TASK REQUIREMENTS:
Your answer must hold only the lines below from the line containing "Where should I click to: Click the tweet" through the line containing "Given: Toggle the", each reproduced exactly.

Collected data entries

════════════════════

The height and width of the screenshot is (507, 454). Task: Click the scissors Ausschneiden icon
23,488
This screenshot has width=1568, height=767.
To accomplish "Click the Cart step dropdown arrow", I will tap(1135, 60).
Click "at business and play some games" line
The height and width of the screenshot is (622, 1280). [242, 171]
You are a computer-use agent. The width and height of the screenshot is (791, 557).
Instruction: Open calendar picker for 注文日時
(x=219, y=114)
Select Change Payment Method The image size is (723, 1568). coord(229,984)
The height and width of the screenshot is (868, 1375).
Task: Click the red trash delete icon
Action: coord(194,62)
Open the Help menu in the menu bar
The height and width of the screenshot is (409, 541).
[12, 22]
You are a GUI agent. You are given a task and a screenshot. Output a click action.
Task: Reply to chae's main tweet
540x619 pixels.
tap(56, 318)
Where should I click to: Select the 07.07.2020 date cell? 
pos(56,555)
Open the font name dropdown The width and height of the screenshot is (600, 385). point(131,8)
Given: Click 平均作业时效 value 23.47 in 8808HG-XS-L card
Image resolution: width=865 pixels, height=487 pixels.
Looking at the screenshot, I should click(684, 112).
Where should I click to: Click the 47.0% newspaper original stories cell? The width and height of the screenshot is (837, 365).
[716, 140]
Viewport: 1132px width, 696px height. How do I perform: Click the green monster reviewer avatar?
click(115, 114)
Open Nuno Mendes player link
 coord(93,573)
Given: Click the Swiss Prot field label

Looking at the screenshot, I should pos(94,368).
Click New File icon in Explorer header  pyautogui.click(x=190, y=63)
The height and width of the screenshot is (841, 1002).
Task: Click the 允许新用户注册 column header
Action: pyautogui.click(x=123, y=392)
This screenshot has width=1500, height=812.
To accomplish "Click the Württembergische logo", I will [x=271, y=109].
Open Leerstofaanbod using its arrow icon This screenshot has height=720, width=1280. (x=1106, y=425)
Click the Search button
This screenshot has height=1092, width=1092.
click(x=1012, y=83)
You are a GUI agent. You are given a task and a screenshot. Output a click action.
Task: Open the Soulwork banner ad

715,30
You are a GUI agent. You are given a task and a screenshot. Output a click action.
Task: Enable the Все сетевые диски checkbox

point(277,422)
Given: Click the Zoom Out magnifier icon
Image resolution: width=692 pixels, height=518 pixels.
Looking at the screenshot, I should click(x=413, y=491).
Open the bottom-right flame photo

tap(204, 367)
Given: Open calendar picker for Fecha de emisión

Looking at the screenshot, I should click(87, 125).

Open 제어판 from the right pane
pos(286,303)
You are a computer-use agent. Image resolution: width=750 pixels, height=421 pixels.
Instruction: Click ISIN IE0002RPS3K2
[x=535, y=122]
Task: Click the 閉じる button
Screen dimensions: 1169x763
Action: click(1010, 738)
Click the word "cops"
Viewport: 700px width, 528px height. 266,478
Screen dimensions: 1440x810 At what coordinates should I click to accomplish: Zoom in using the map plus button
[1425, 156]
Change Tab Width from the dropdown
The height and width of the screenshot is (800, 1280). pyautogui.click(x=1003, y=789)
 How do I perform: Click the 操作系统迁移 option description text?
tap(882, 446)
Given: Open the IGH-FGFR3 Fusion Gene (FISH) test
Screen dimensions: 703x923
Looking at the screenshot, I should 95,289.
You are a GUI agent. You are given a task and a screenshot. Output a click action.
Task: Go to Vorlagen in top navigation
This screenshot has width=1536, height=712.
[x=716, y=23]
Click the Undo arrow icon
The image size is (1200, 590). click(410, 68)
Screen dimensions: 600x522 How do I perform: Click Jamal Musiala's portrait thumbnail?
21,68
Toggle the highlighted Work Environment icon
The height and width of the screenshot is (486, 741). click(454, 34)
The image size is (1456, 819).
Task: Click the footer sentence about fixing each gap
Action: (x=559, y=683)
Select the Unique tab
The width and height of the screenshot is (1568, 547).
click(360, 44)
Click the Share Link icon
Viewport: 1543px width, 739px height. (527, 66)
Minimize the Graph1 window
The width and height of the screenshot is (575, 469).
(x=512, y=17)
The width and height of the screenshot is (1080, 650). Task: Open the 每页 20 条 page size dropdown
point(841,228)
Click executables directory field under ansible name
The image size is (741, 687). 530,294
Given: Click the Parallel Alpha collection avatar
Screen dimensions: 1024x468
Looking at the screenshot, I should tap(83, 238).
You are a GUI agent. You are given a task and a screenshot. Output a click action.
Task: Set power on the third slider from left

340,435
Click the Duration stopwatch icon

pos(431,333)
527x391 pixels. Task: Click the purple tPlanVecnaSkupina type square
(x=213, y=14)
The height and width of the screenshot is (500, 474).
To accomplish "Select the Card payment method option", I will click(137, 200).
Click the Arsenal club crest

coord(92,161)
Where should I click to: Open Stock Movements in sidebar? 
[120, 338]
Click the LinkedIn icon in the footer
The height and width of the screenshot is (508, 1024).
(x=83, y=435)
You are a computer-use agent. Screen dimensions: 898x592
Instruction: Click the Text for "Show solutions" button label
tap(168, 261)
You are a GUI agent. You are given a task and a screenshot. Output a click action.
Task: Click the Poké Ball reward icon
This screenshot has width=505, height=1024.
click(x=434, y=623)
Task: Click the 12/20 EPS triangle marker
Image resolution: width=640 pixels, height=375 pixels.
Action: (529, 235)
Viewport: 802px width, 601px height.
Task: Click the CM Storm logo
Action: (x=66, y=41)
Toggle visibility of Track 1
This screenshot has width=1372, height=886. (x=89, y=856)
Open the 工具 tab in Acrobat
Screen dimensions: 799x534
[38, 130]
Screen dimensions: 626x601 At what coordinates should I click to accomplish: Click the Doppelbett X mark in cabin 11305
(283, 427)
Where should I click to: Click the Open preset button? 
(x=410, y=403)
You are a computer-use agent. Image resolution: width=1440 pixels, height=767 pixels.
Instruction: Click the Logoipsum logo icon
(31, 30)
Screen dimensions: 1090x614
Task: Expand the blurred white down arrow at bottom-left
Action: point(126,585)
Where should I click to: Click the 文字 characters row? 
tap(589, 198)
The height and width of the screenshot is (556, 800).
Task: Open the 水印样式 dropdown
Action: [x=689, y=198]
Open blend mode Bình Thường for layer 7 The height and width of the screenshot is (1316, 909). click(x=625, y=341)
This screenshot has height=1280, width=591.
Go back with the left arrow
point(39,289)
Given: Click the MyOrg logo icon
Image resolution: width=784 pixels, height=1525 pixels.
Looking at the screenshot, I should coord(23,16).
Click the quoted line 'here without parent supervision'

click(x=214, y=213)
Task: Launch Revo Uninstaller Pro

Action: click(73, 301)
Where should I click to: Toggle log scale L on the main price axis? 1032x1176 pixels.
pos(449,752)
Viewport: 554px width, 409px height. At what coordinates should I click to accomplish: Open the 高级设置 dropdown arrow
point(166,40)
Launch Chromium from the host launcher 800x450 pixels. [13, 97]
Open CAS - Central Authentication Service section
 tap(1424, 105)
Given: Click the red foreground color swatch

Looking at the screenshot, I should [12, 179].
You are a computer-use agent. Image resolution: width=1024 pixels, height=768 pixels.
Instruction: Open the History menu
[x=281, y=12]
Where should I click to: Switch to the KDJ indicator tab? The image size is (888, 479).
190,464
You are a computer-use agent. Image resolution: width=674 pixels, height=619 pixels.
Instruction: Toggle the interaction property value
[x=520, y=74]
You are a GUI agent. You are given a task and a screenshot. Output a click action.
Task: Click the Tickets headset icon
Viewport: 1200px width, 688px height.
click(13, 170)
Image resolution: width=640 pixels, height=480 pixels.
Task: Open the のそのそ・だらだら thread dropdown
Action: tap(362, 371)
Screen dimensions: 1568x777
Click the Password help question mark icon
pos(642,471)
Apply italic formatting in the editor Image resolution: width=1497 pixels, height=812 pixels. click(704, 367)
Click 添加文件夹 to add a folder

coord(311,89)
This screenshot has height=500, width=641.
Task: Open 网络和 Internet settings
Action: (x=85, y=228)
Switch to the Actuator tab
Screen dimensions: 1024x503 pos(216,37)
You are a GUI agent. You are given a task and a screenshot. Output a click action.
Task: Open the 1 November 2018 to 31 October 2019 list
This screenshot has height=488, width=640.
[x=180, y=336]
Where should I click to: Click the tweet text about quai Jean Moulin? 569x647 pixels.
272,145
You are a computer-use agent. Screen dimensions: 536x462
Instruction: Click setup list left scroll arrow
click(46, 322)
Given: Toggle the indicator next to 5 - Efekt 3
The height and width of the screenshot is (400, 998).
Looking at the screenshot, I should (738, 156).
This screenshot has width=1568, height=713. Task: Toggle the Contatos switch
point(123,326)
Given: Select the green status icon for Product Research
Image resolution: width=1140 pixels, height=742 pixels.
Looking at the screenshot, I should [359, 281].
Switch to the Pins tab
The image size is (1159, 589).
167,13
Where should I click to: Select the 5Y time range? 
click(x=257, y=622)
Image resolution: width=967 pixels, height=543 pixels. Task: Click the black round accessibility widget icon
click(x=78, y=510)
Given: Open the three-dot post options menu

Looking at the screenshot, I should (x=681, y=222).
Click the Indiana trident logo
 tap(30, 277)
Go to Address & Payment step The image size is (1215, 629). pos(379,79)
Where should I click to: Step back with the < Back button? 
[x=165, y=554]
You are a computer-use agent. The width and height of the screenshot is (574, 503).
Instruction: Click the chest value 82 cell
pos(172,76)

════════════════════

EXERCISE RESPONSE:
Where should I click to: Click the tweet text about quai Jean Moulin? 569x647 pixels.
272,145
You are a computer-use agent. Screen dimensions: 536x462
Instruction: Click setup list left scroll arrow
click(46, 322)
Given: Toggle the indicator next to 5 - Efekt 3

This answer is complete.